During this phase, Slyme's internal framework performs some checks and optimizations:

  1. Structure and Parameter Validation: Check that all UNDEFINED have been correctly assigned values.
  2. Parameter Freezing: This is a key operation for execution-time safety and performance optimization.
  3. Performance Optimization:
    • For @node, Slyme combines its mounted @wrappers with itself into a chained function (onion model) and caches it.
    • Slyme deeply analyzes build-time parameters, pre-analyzing and caching the parts that need auto-evaluation to improve runtime performance (see Dependency Injection for the in-depth principle of auto-evaluation).
    • Since the product (Exec object) after .prepare() method call is immutable, Slyme will consider adding more aggressive optimizations (like JIT) in future versions to further improve execution efficiency.

Parameter Freezing Mechanism

When .prepare() is called, Slyme's internal Prepare Engine performs deep traversal and structural optimization (freezing) on the Node's received parameters. Mutable structures (like list or dict) passed by users during the build phase are converted to immutable structures (like tuple or MappingProxyType, etc.) after prepare.

This means once prepare is complete, the Node's parameter structure is completely locked and cannot be accidentally modified, ensuring efficient and concurrency-safe execution.

4. Execute Phase

Finally, pass Context to the Exec object to trigger the actual business logic execution:

python
# Execute phase: pass Context to execute business logic
new_ctx = my_node_exec(Context())

During this phase, one of Slyme's most powerful features — Auto auto-evaluation and injection — takes effect. The framework deeply traverses the frozen parameter structure, resolves Refs and @expressions in it to actual values in Context, and injects them into the target function.

Common Confusion Points with Auto Injection

Due to the parameter freezing mechanism during the prepare phase combined with Auto auto-injection, there is a confusing scenario that requires special attention: differences in injected mutable structures.

Please look at the comparison of the following two scenarios:

python
from typing import Any
from slyme.node import node, Auto
from slyme.context import Context, Ref

@node
def process(ctx: Context, /, *, data: Auto[Any]) -> Context:
    print(f"Type: {type(data)}, Value: {data}")
    return ctx

Scenario A: Concatenated a list containing Ref at build-time

python
# 1. Build: pass a Python list with multiple Refs inside
node_def_a = process(data=[Ref("a"), Ref("b")])

# 2. Prepare: due to parameter freezing mechanism, the internal list structure is converted to tuple!
exec_a = node_def_a.prepare()
# At this point, exec_a's internal data parameter structure is actually: (Ref("a"), Ref("b"))

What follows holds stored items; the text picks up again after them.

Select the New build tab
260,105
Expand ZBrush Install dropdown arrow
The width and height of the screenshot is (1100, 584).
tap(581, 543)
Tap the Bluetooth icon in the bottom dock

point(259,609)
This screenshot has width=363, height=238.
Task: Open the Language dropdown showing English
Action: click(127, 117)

# 3. Execute: Auto auto-evaluation engine resolves this tuple and injects the final value
ctx_a = Context().update({Ref("a"): 1, Ref("b"): 2})
exec_a(ctx_a)
# Print output => Type: <class 'tuple'>, Value: (1, 2)

Scenario B: Directly passed a Ref pointing to a list at build-time

python
# 1. Build: pass a single Ref
node_def_b = process(data=Ref("my_list"))

# 2. Prepare: Ref itself is an immutable leaf node, remains unchanged
exec_b = node_def_b.prepare()
# At this point, exec_b's internal data parameter structure is still: Ref("my_list")

# 3. Execute: Auto auto-evaluation engine resolves this Ref, directly retrieves the value from Context and injects it
ctx_b = Context().set(Ref("my_list"), [1, 2])
exec_b(ctx_b)
# Print output => Type: <class 'list'>, Value: [1, 2]

Summary:

  • If you concatenated a list at build-time (like [Ref(...), Ref(...)]), after prepare freezing, you get a tuple at execution-time.
  • If you only passed a Ref, and that Ref points to an original list in Context, you get the original list at execution-time.
  • The difference in behavior above corresponds to Slyme's core philosophy: Node structure and its configuration parameters are immutable at runtime, while the user data stored in Context is not restricted.